It is already tomorrow here in Thimphu, the capital of Bhutan. I am up at 0400 local time, my body trying to adjust to the minor effects of 2400 m (7800ft) and the succession of flights that have gotten us half-way around the world. Given that this trip had a number of potential obstacles (e.g., volcanic ash and political unrest), in the end it was totally seamless. I finished one book and am half way through another. I even got to watch 3 in-flight movies including one of my all-time favorites, The Third Man, with Joseph Cotton, Trevor Howard and Orson Wells. Even after more than a half a dozen viewings, the crisp, witty dialogue and noir style still entertain me.
The final leg was the most notable. We were accompanied from Bangkok through Bagdora, India, to Paro by His Majesty, the King of Tonga (a South Pacific archipelago, not too far from New Zealand). Druk, not being a US domestic carrier, served us a meal even though the flight time was shorter than our familiar run from Portland to Jacksonville. Rather than a choice between chicken and beef, we were offered vegetarian versus non. The non-vegetarian meal included eggs but no meat. Welcome to the East.
The landing at Paro offered us some great views of the surroundings in part because of the four closely spaced alternating 90° turns. (The approach is featured on a You-tube video showing the 10 most dangerous airport approaches in the world.) Once on the ground His Majesty was greeted by a red carpet reception complete with officers in uniforms with stars on their caps and epaulets(or epaulettes, if you prefer), monks in scarlet robes, and an assortment of other men and women, most wearing the familiar national garb of Bhutan. The men wear meticulously folded bath robe-like overwear, knee socks that oftentimes look like argyles and leather shoes with elongated toes. The women dress in long, colorful, fabric, wrapped nearly twice around their bodies. The effect is that of a long dress with a slit up the side, the slit exposing fabric and not skin. This is covered by a long-sleeved blouse. Finished off with heels or sandals, the women look quite elegant. Dharmasuri’s pictures will do justice to these better than my words. Then, while we were queued up to clear customs we met the renowned Buddhist scholar (and father of Uma), Robert Thurman. Dharmasuri was so taken aback by chatting with him and accepting his compliments on her attire that we didn’t have the presence of mind to ask if we could take his picture.

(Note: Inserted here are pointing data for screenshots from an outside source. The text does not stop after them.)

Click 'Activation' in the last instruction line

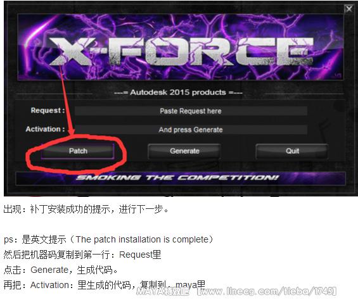(49, 285)
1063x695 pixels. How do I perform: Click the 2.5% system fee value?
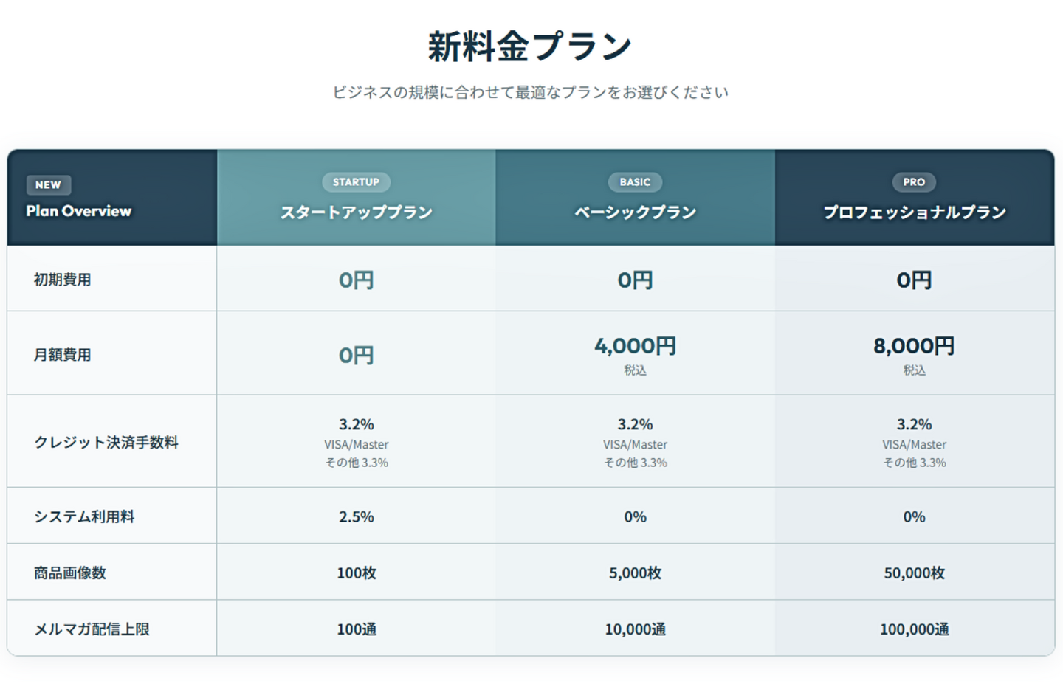click(356, 516)
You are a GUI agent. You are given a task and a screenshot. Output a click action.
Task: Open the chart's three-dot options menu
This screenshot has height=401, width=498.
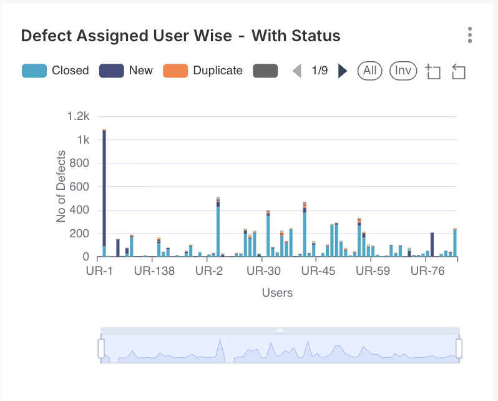469,35
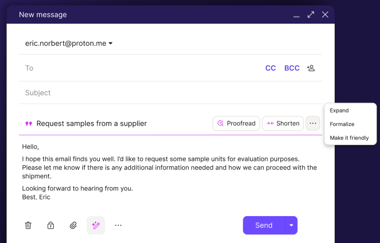Click the Proofread button

click(x=236, y=123)
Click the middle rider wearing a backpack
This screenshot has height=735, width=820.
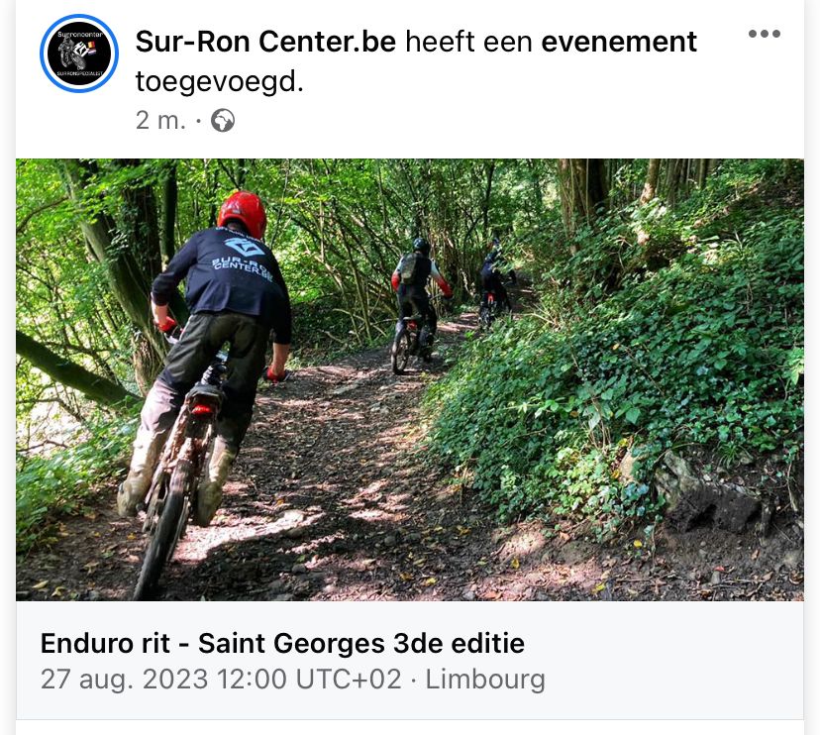coord(417,305)
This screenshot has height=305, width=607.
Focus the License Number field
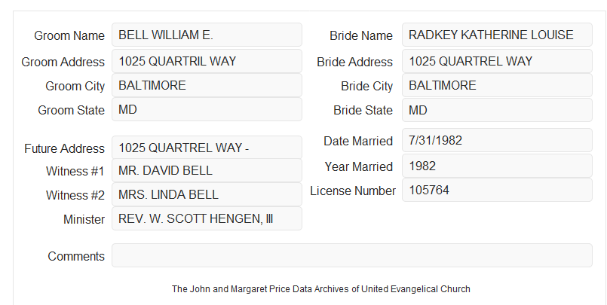[497, 190]
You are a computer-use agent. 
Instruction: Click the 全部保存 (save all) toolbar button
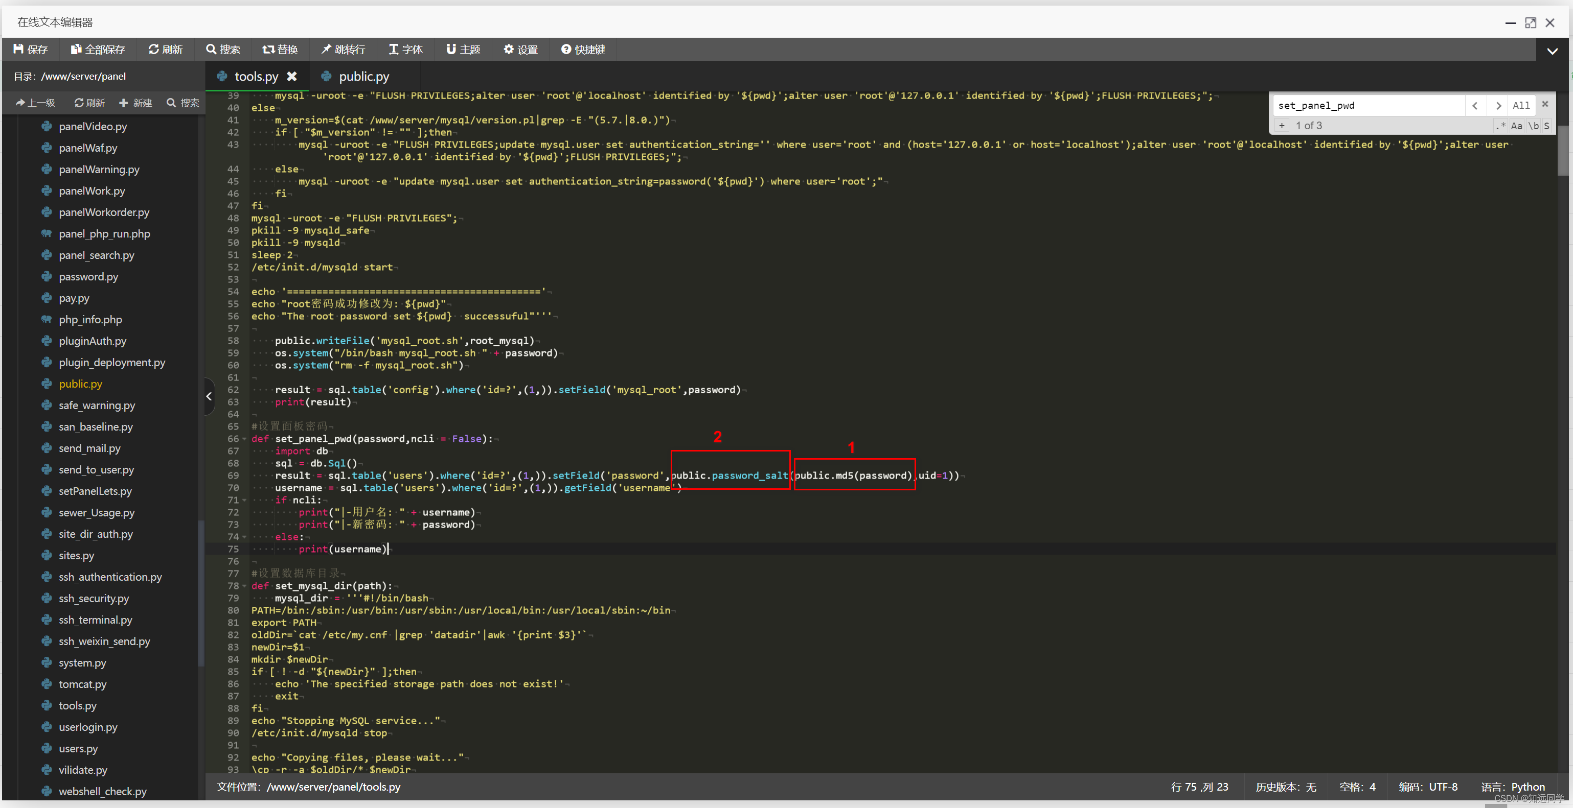[x=98, y=49]
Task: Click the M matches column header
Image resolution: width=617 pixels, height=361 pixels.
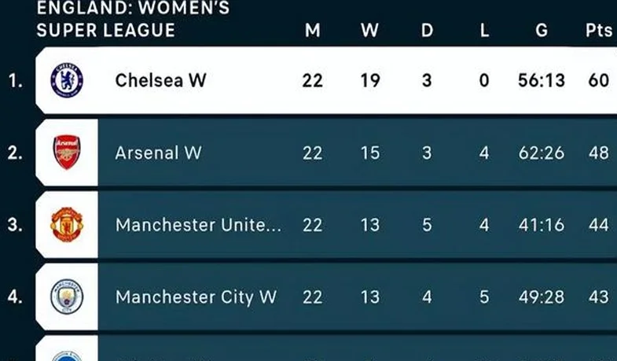Action: pos(313,31)

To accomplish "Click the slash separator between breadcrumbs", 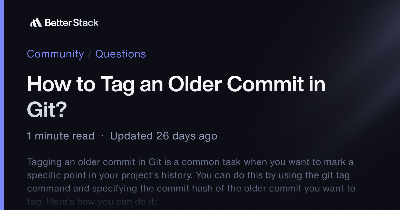I will 89,54.
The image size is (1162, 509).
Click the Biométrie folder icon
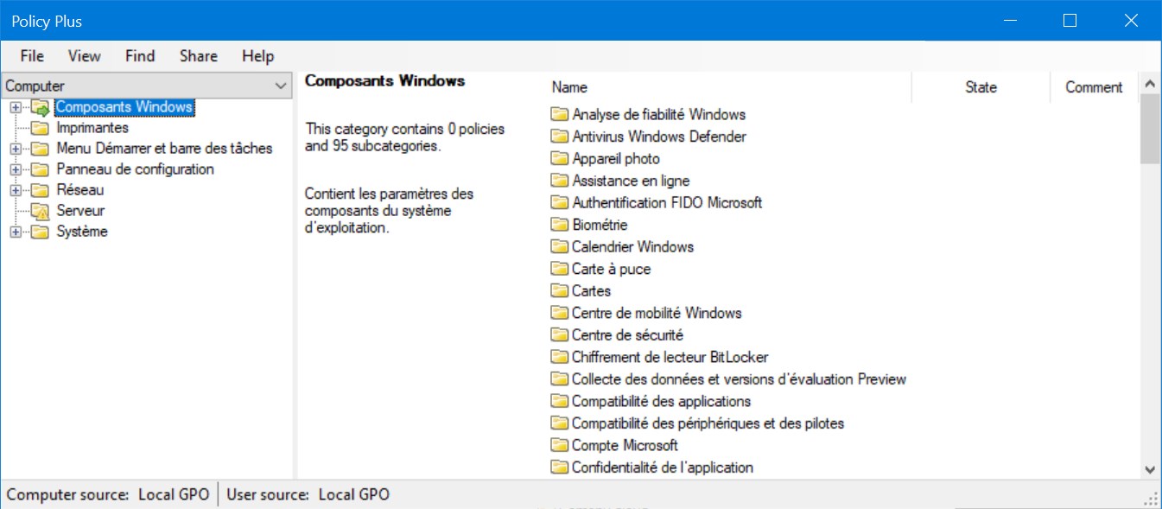click(x=560, y=225)
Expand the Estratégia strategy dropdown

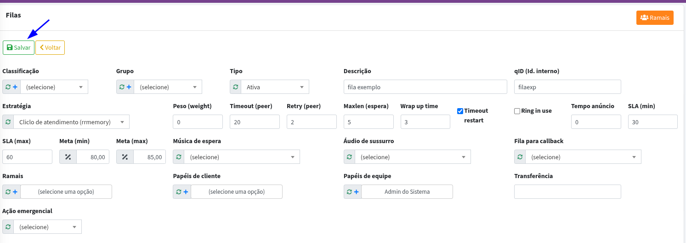point(71,122)

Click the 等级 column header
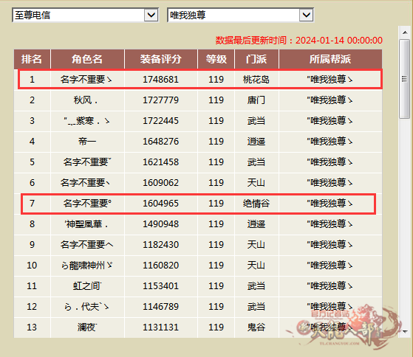point(216,59)
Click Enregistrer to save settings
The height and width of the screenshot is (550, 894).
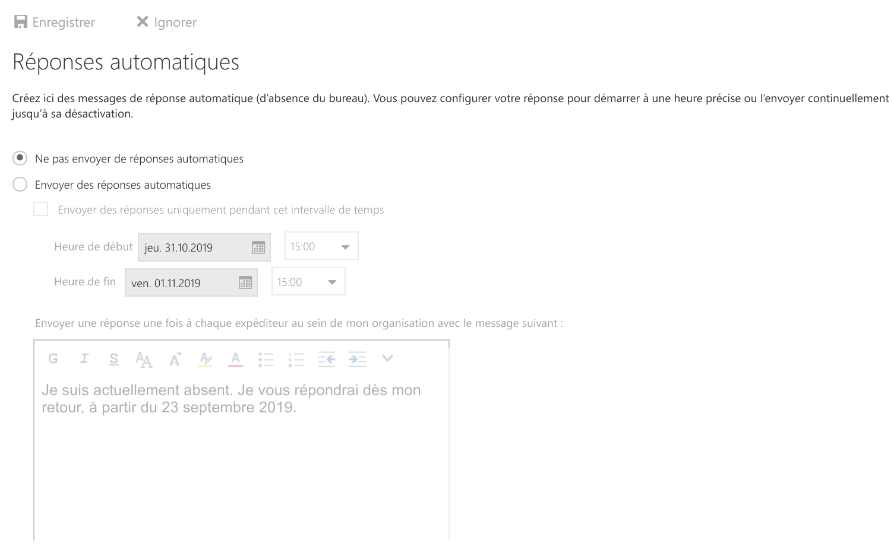coord(55,22)
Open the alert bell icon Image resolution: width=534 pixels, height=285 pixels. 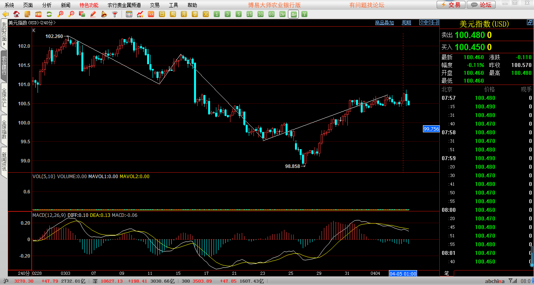(104, 14)
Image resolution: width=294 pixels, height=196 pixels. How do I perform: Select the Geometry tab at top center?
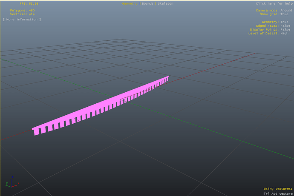(131, 3)
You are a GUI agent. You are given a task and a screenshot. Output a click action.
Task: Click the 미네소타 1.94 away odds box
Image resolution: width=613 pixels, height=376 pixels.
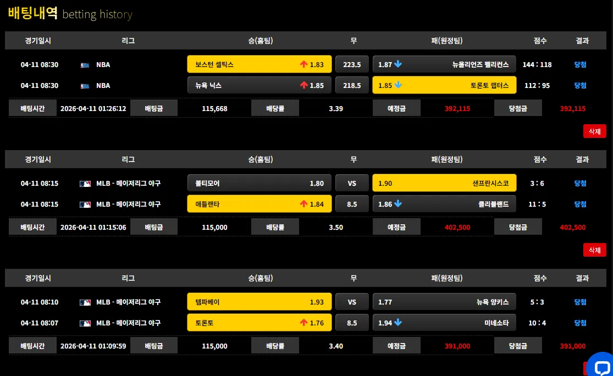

Thimphu is unlike any place that I have ever been before. I suppose that I could say the same about New York but this place really is different. Amongst many other impressions that I will try to share later on, two in particular struck me. The first is in regards to the Bhutanese reputation for happiness. We were sitting in our hotel waiting for a ride when a group of tourist arrived. They had the energy of a gaggle of overactive 10 year old boys, chatting incessantly, nervously flitting back and forth from the lobby to the street. As their guide tried to quietly and unobtrusively keep all of them in some semblance of order, he looked at us and with the most pleasant, playfully tolerant smile, shook his head and whispered “Very difficult”. There was no visual or voiced frustration or acrimony. The second happened last night. I woke to near complete silence. There were no traffic noises and only the occasional barking dog (there are a lot of them wandering the streets here). The only other time I have experienced the same quiet in a city was in Venice. I remember staying at a B and B on one of the canals, listening to nothing more than the gentle lapping of water on building walls and the conversations of gondolier/boatmen returning from a late night outing. Both were surprising and wonderfully peaceful. The sound environment here is in stark counterpoint to the incessant, 24/7 cacophony of horns, car alarms, and traffic that I experienced in Lima.
Today Bill and I do our first 2 – 3 day course for between 30 and 60 ambulance drivers. We start sometime after 9 AM. I think that there is a pattern developing here. Somehow it will all come together.